But the lack of process and inexperience basically amplified the bias. There too much guess work going into decisions, so they were primary based on pattern matching like things. People were making decisions on very little information and in ambiguity, which made all the assumptions matter more. Where while bigger company I am in now, while there are people who openly express sexist opinions, in general I think I am getting more equal results.

Mostly because once they are making the decision, it is more likely to be based on my actual track record rather then feelings. Not that it is perfect, but when it is unfair, it unfair in all kind of various ways toward everyone and it seems more random. More likely based on personality conflict or something of that sort.


I wasn't so much using it as a proxy term for growth, but rather as a direct description of work culture.

I've worked and consulted at a variety of companies.

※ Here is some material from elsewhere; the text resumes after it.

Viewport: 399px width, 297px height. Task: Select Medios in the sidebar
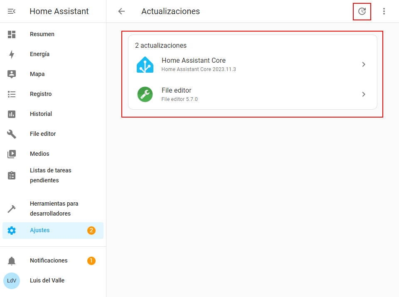tap(39, 154)
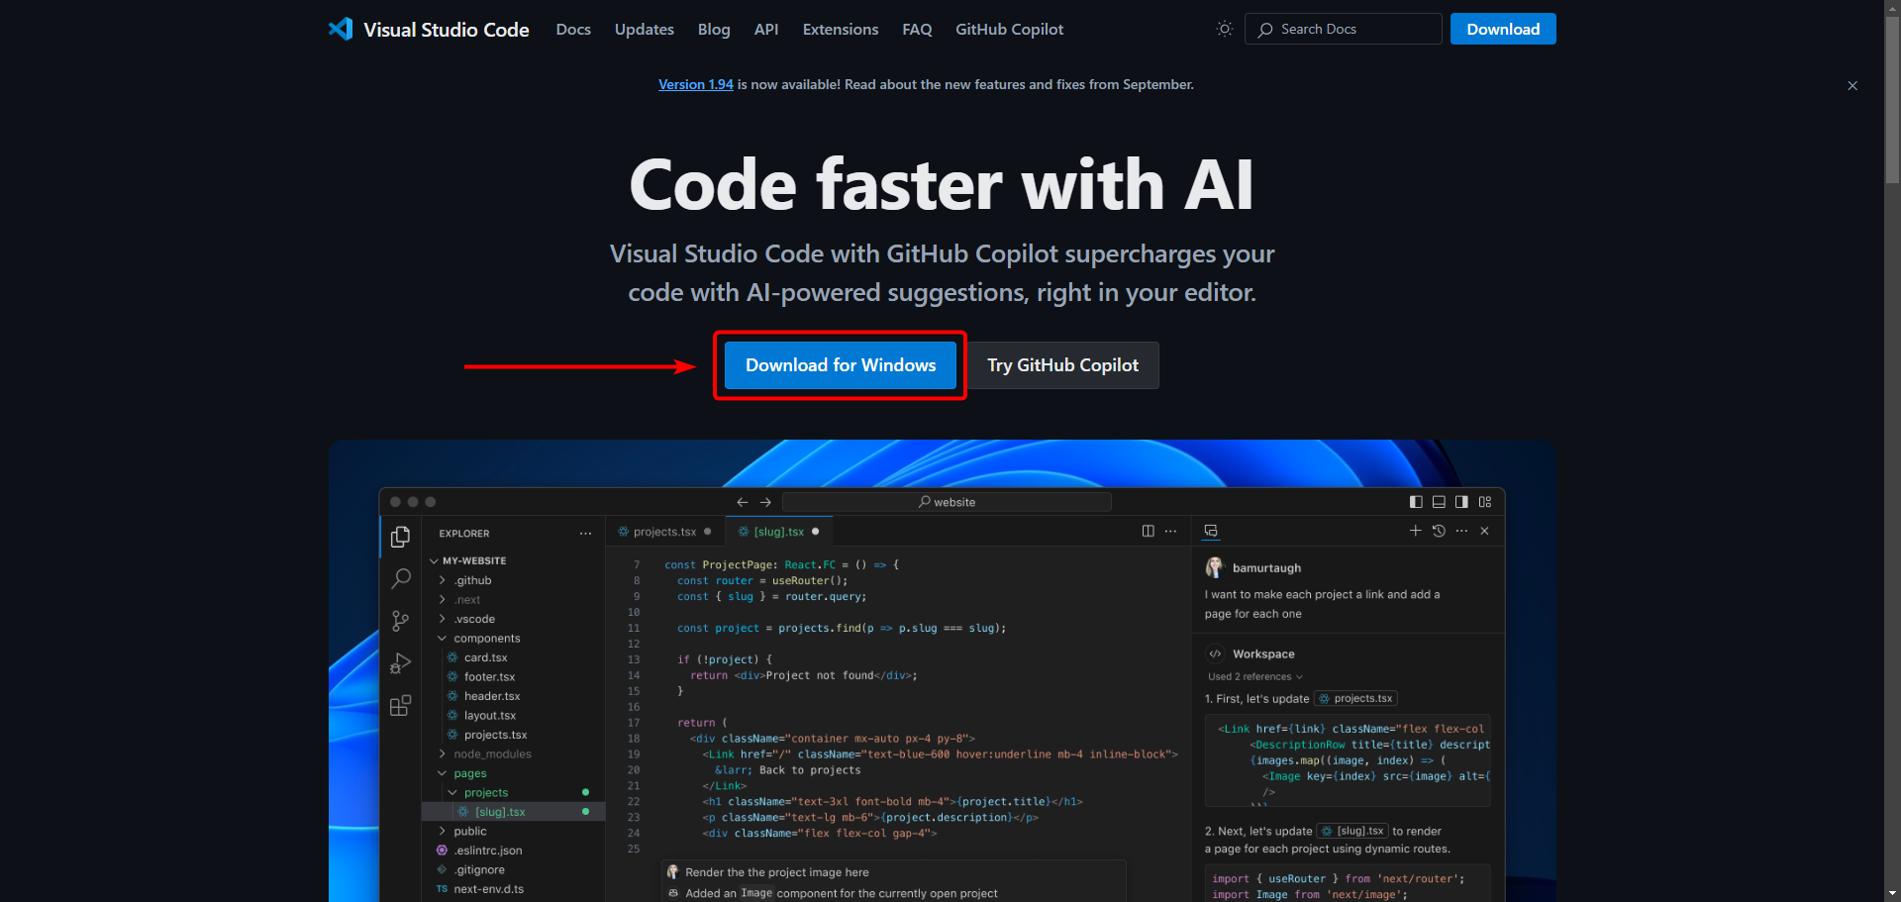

Of the ones that had an expectation that you do 1-2 year stints on teams, then rotate to different teams and challenges, I would describe ~100% as having a healthy workplace political culture.

Of the ones that did not have that expectation, and people typically stayed on a single team for 2 years+, I would describe ~25% as having a healthy workplace political culture.

My conclusion is that, more-so than anything else, cultivating and encouraging regular internal transfers produces healthier companies. (And that's not even broaching the documentation and repeatability benefits!)

It seems counter-intuitive, and I never would have guessed if I hadn't seen it again and again...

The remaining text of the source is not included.